Stored items:

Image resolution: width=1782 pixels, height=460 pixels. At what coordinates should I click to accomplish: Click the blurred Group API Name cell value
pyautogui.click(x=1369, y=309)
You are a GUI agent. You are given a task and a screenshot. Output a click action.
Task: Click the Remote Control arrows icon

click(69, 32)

--

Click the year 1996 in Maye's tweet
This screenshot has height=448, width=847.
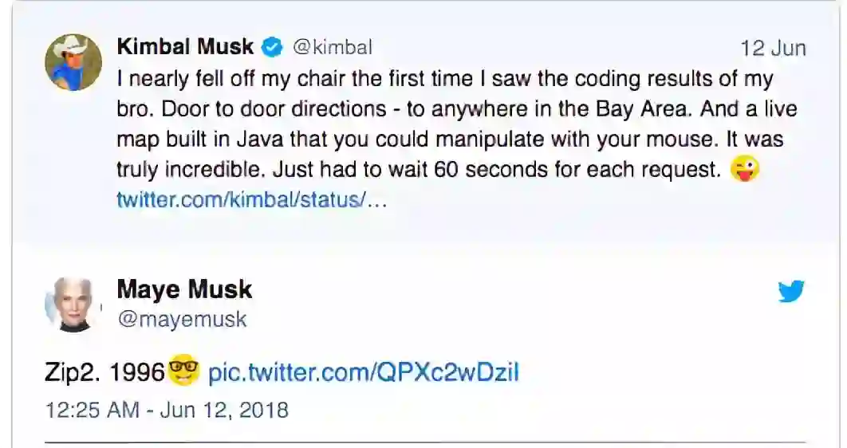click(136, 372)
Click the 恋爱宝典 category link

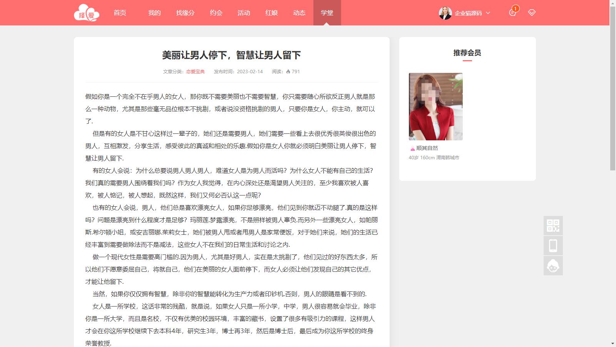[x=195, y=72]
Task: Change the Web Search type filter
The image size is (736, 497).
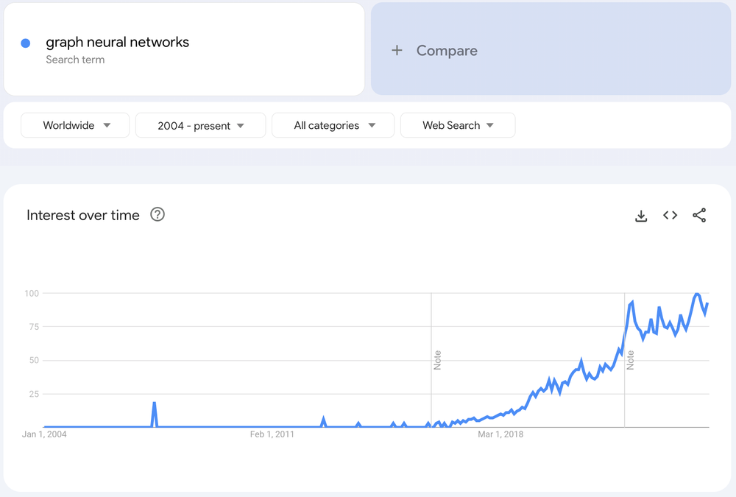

▸ WHAT TO WORK ON: Look back at the data above, then output exactly the lines from the line holding "This screenshot has height=448, width=847." up to and including the line holding "The image size is (736, 497).". Leave out the pictures.

▸ ANSWER BELOW:
This screenshot has height=448, width=847.
click(136, 372)
Click the 恋爱宝典 category link

[x=195, y=72]
Task: Change the Web Search type filter
The image size is (736, 497).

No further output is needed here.